- **READING TEXT**:
==================================================

The firm hired more staff last year and is pursuing opportunities in the healthcare and data centre sectors, but has voiced caution about the life sciences market.

The London-based contractor reported turnover of £1.12bn in the year to 31 July 2025 – up 21 per cent from the previous year, according to its latest audited accounts.

The turnover figure accurately reflected group chief executive Paul Heather’s prediction of £1.1bn that he made last year.

Speaking to Construction News shortly before the audited results were released, chairman Kevin Taylor said the firm was “on target” to post turnover of £1.25bn in its next set of results.

The firm is now on 24 frameworks – two more than last year – as diversification into the public sector contributed £250m to group turnover.

Taylor said he had his “fingers crossed” that the firm can win work on the “exciting” NHS New Hospital Programme (NHP), where it is one of 16 shortlisted bidders for up to 11 slots on a £37bn framework.

But the contractor said it was not actively targeting life sciences jobs.

On the one hand, Heather said that the sector overlaps with McLaren’s existing capabilities, but he also said: “We haven’t seen a pipeline that we thought we would see. It’s certainly not in the place that we hoped.”

He added: “That said, if we’re invited to tender, we would be interested.”

New business

McLaren was ranked 25th in last year’s CN100 table of top contractors, but the latest performance would have seen it shoot up to 18th place.

The accounts said McLaren was engaged in more than 81 active projects last year – including eight in the United Arab Emirates.

Of the overall total, 21 were in negotiation, 31 were live on site and 29 were completed by the end of the financial year.

Prominent new business wins in the year included a £280m Cardiff arena and hotel job (pictured) with close involvement from its Construction Management & Specialist Projects division, which was set up last August to target large-scale real estate and public sector projects.

==================================================

- **DATASET RECORDS**:
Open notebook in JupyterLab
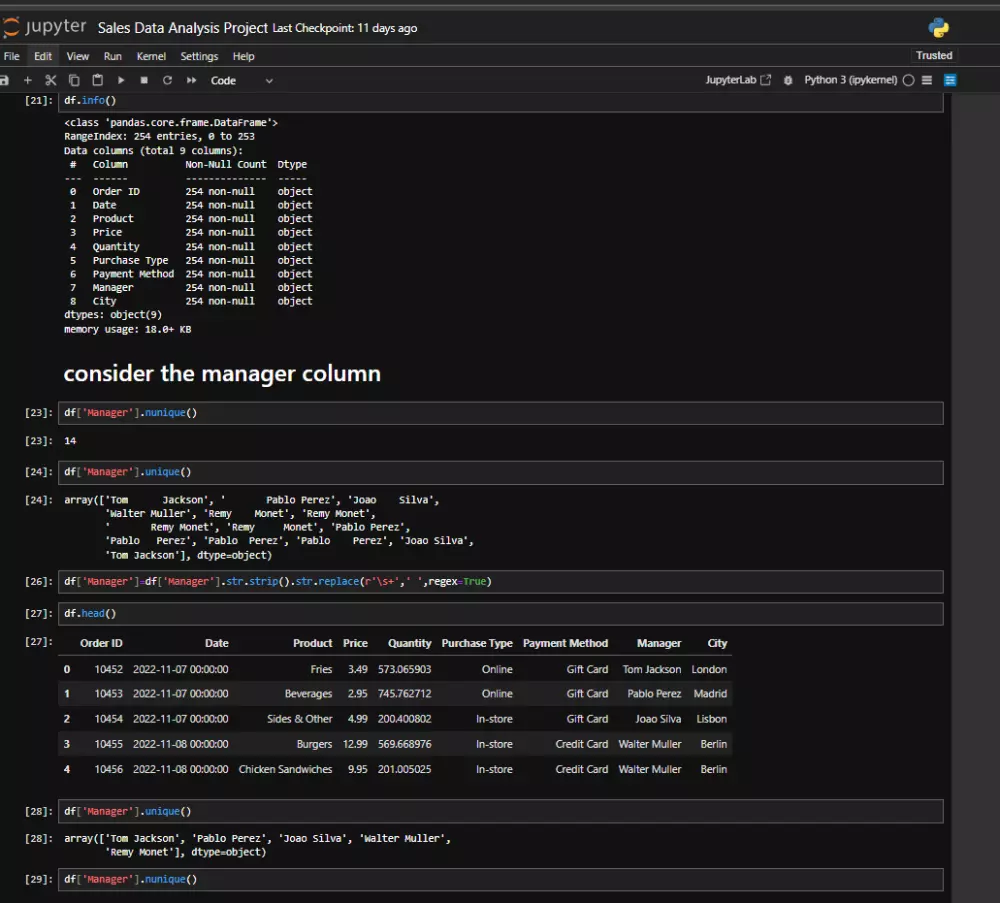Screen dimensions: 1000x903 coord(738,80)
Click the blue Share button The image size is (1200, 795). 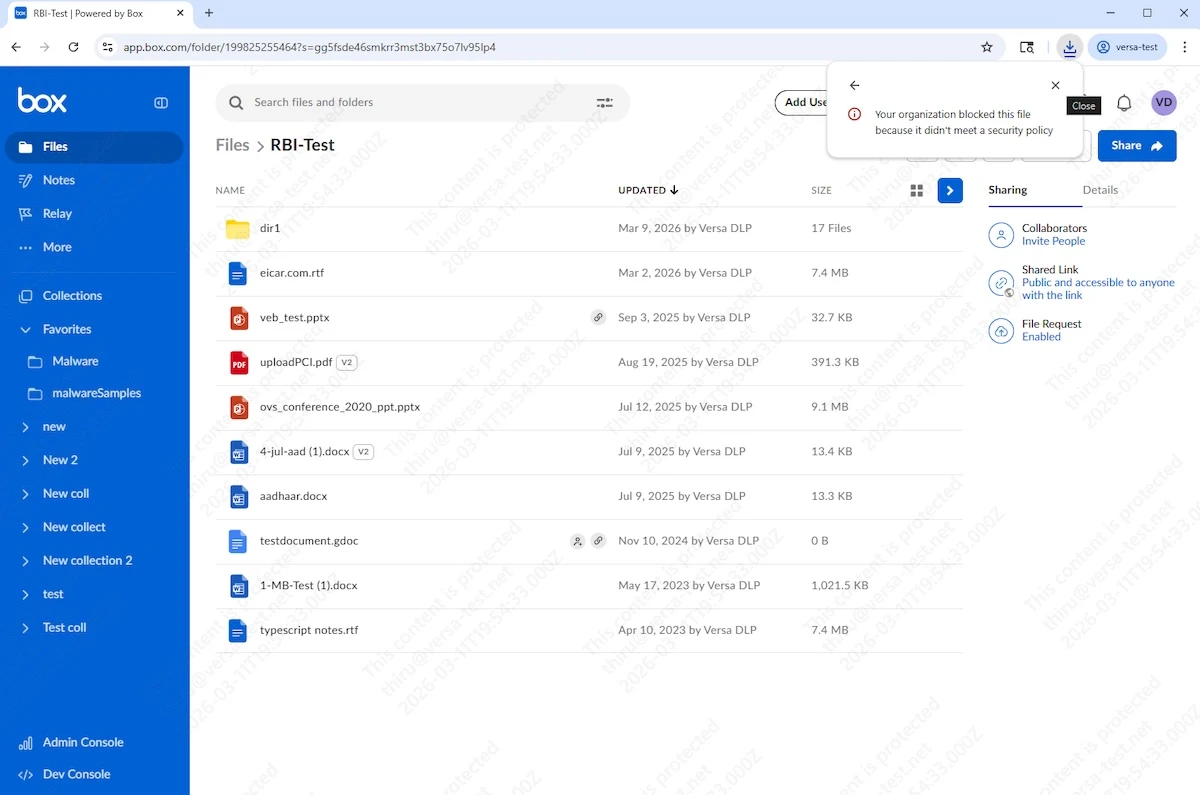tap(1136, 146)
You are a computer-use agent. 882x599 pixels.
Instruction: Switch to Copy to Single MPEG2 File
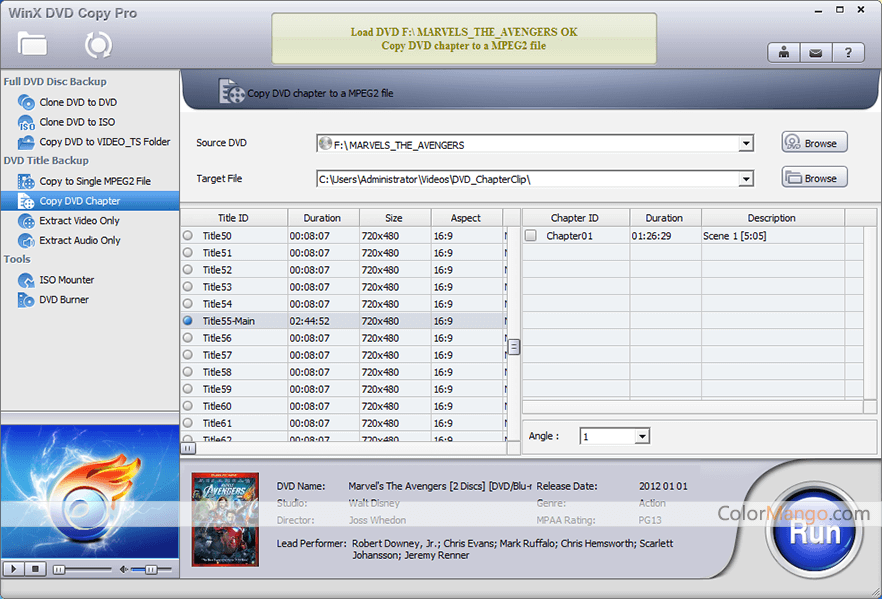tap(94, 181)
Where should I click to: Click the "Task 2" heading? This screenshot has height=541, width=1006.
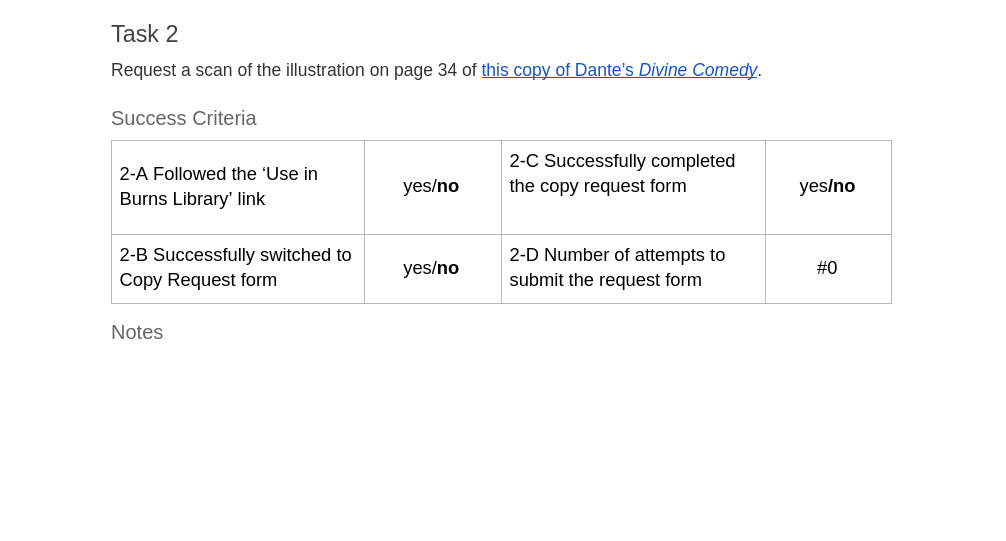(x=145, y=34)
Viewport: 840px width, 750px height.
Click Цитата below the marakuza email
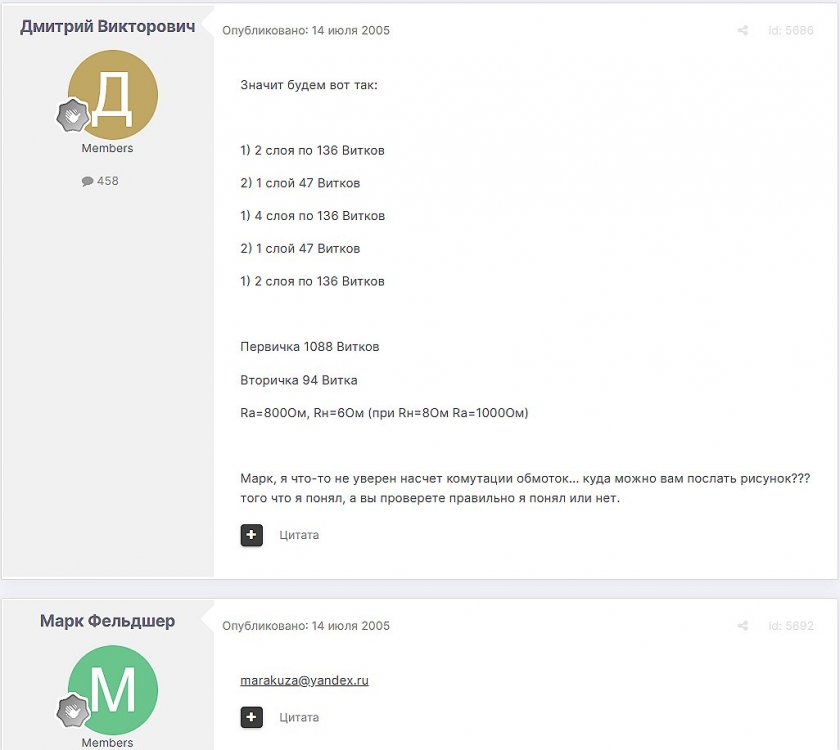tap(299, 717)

==================================================

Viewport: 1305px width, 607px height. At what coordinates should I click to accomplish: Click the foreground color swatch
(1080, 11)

==================================================

- **WHAT IS BEING ASKED**: Write out everything in the McLaren article above from "The London-based contractor" down to "life sciences jobs.", with no changes.

- **FINAL ANSWER**:
The London-based contractor reported turnover of £1.12bn in the year to 31 July 2025 – up 21 per cent from the previous year, according to its latest audited accounts.

The turnover figure accurately reflected group chief executive Paul Heather’s prediction of £1.1bn that he made last year.

Speaking to Construction News shortly before the audited results were released, chairman Kevin Taylor said the firm was “on target” to post turnover of £1.25bn in its next set of results.

The firm is now on 24 frameworks – two more than last year – as diversification into the public sector contributed £250m to group turnover.

Taylor said he had his “fingers crossed” that the firm can win work on the “exciting” NHS New Hospital Programme (NHP), where it is one of 16 shortlisted bidders for up to 11 slots on a £37bn framework.

But the contractor said it was not actively targeting life sciences jobs.